[Opinion] Don’t let C-11 die

Bill C-11, which notably amends the Broadcasting Act with respect to online streaming, is currently being discussed by the Standing Senate Committee on Transport and Communications, after second reading in the Senate. This bill is unleashing passions on social networks and is the subject of strong and very divided opinions. Although this bill can be eminently improved, we nevertheless want to affirm the need to achieve the main objectives it has set itself, objectives that are absolutely crucial for Canada.

First, we must emphasize the importance of Bill C-11 as an instrument for modernizing Canadian broadcasting policy, which was first set out in 1991, when the Internet was still in its infancy. Faced with the convergence of traditional and digital media since that time, it is essential to adapt Canadian broadcasting policy as well as the powers of the broadcasting regulator, the Canadian Radio-television and Telecommunications Commission (CRTC). , to better reflect the heterogeneous ecosystem of communications and cultural production resulting from the digital transformation of our society.

It is for this reason that the update to the Canadian Broadcasting Policy aims to include online businesses in the latter, in particular video-on-demand services such as Netflix or Disney+. The CRTC will be able to issue various orders, imposing among other things “the proportion of broadcasts […] in the original French language” and “the promotion and discoverability of Canadian programs and Canadian programming services”.

Each company must also “contribute to the achievement of the objectives of the policy, in the appropriate manner depending on the nature of the services it provides”. The Bill strengthens these order-making powers by giving the CRTC the power to impose administrative monetary penalties on persons and businesses that violate provisions of the Act or its regulations.

Second, Bill C-11 proposes long-awaited changes to the broadcasting policy that recognize the fundamental role the broadcasting system plays in promoting and enhancing the forms of cultural expression produced and created by Canadians in all their pluralism.

Here we highlight a few examples. First, the bill makes explicit reference to updating the objectives of equity, diversity and inclusion, by ensuring that the system better meets the needs of Canadians from racialized communities or who represent diversity. because of their ethno-cultural background, socio-economic status, ability, sexual orientation, gender identity or expression, or age. It goes without saying that ensuring that barriers to the full participation of these communities in online broadcasting and their access to it is removed is particularly important.

Next, Bill C-11 seeks to contribute to the concrete implementation of the “Truth and Reconciliation” policy, by providing for the offering of programming in Aboriginal languages ​​that reflects Aboriginal cultures (including Inuit and mestizos).

Finally, the bill in question seeks to promote the vitality of official language minority communities in Canada and to promote the full recognition and use of French and English in Canadian society, in particular by supporting the production and broadcasting of original programs in either language.

Legislative momentum

We are personally of the opinion that the defense of Canada’s cultural sovereignty must be accompanied by a policy of defense of its digital sovereignty. Indeed, C-11 is undoubtedly part of the ambitious Digital Charter 2020 plan, which aims to properly regulate technology in Canada. In this vein, it is important to remember that digital regulation is stagnating in Canada. At any event, it is too slow compared to what is happening with other international players.

It is high time to transform the orientations stemming from the charter in question into laws, and to give life to the principles it postulates and the objectives it sets. This requires, in particular, more support for Aboriginal initiatives, original programming in French and the representation of Canadian diversity.
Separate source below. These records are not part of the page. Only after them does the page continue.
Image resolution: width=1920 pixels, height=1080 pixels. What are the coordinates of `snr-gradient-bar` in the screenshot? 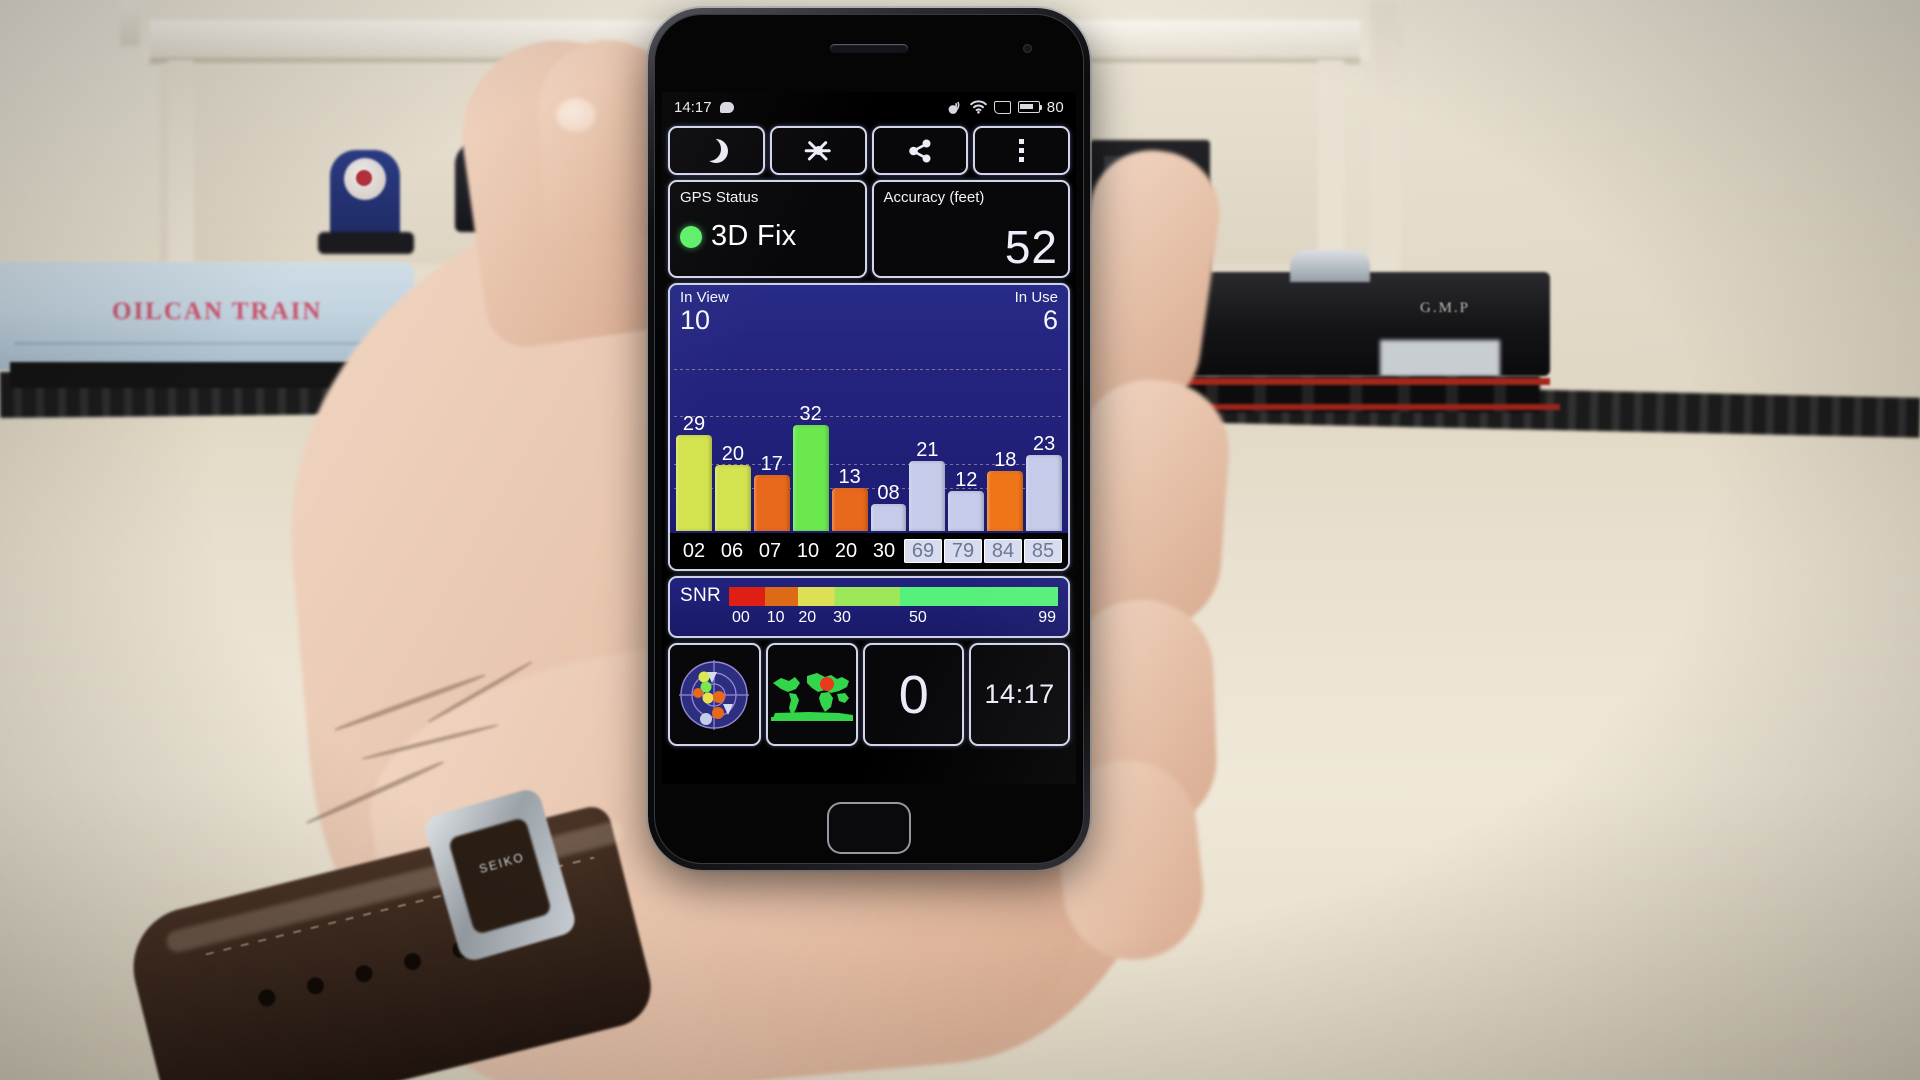 It's located at (894, 596).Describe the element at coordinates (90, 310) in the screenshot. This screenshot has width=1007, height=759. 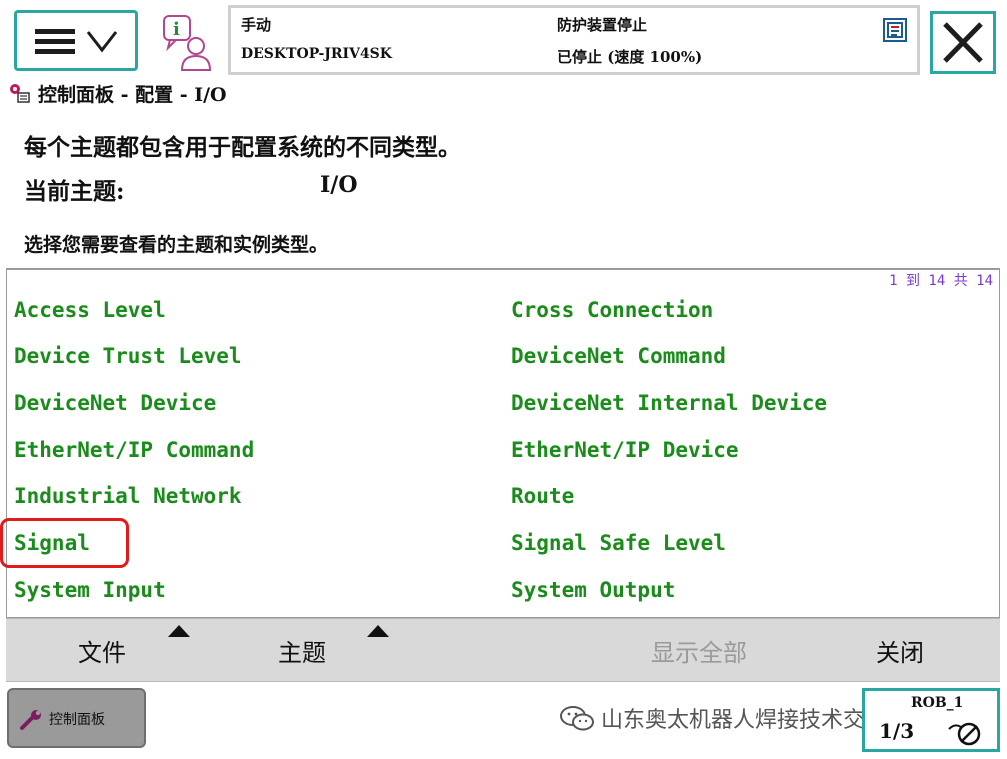
I see `list-item-access-level: Access Level` at that location.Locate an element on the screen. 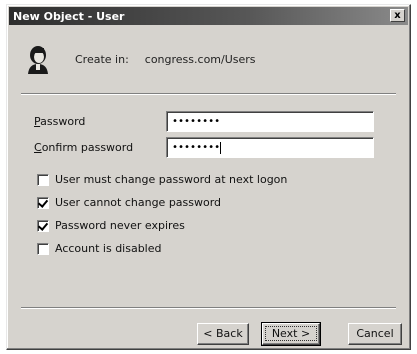 This screenshot has height=354, width=417. option-must-change-password: User must change password at next logon is located at coordinates (162, 180).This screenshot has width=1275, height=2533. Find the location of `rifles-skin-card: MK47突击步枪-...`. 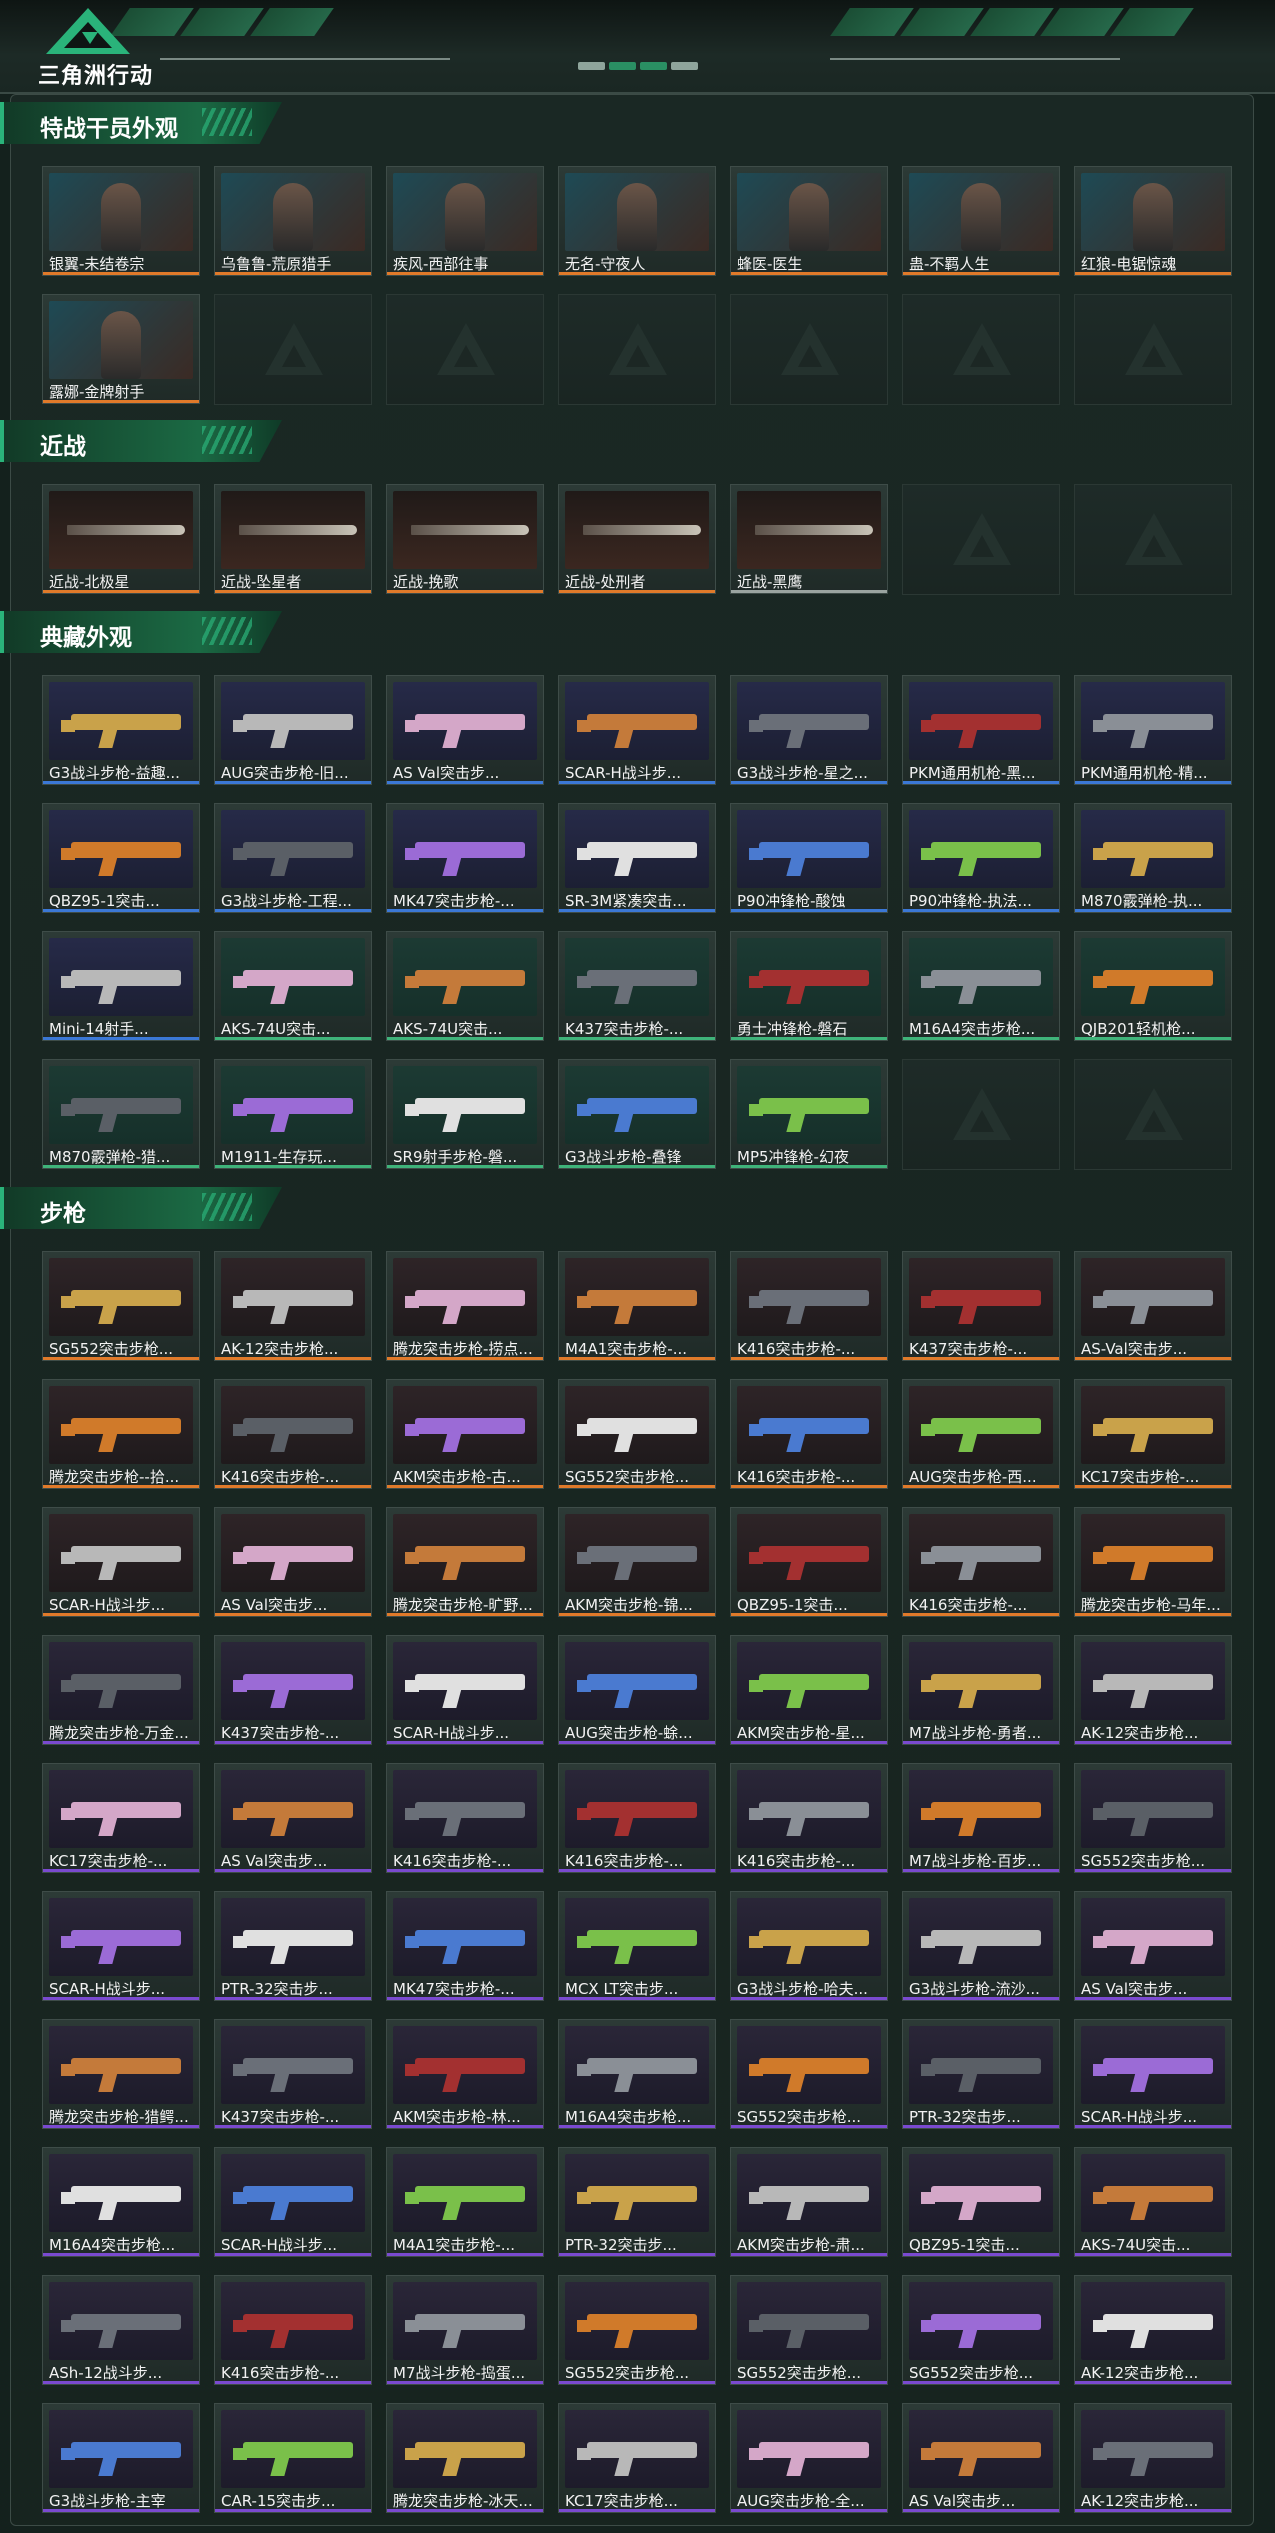

rifles-skin-card: MK47突击步枪-... is located at coordinates (465, 1946).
Currently, the bill imposes on foreign companies the obligation to employ Canadian human resources to the maximum, at least in a predominant manner, in the same way as Canadian companies. Nevertheless, C-11 provides that this must be done “to the greatest extent possible”, which is not enough to respect the orientations of the 2020 charter and to affirm loud and clear Canada’s digital sovereignty.

Be that as it may, despite its flaws — flaws that we cannot and will not deny — Bill C-11 is a step in the right direction. It is, in our view, urgent and important not to let the current legislative momentum pass. This would risk relegating to oblivion the issues of diversity and inclusion as well as cultural and digital sovereignty that this bill promotes.

The big losers from a failure of Bill C-11 would no doubt be Canadians themselves. Dropping this bill should simply not be an option.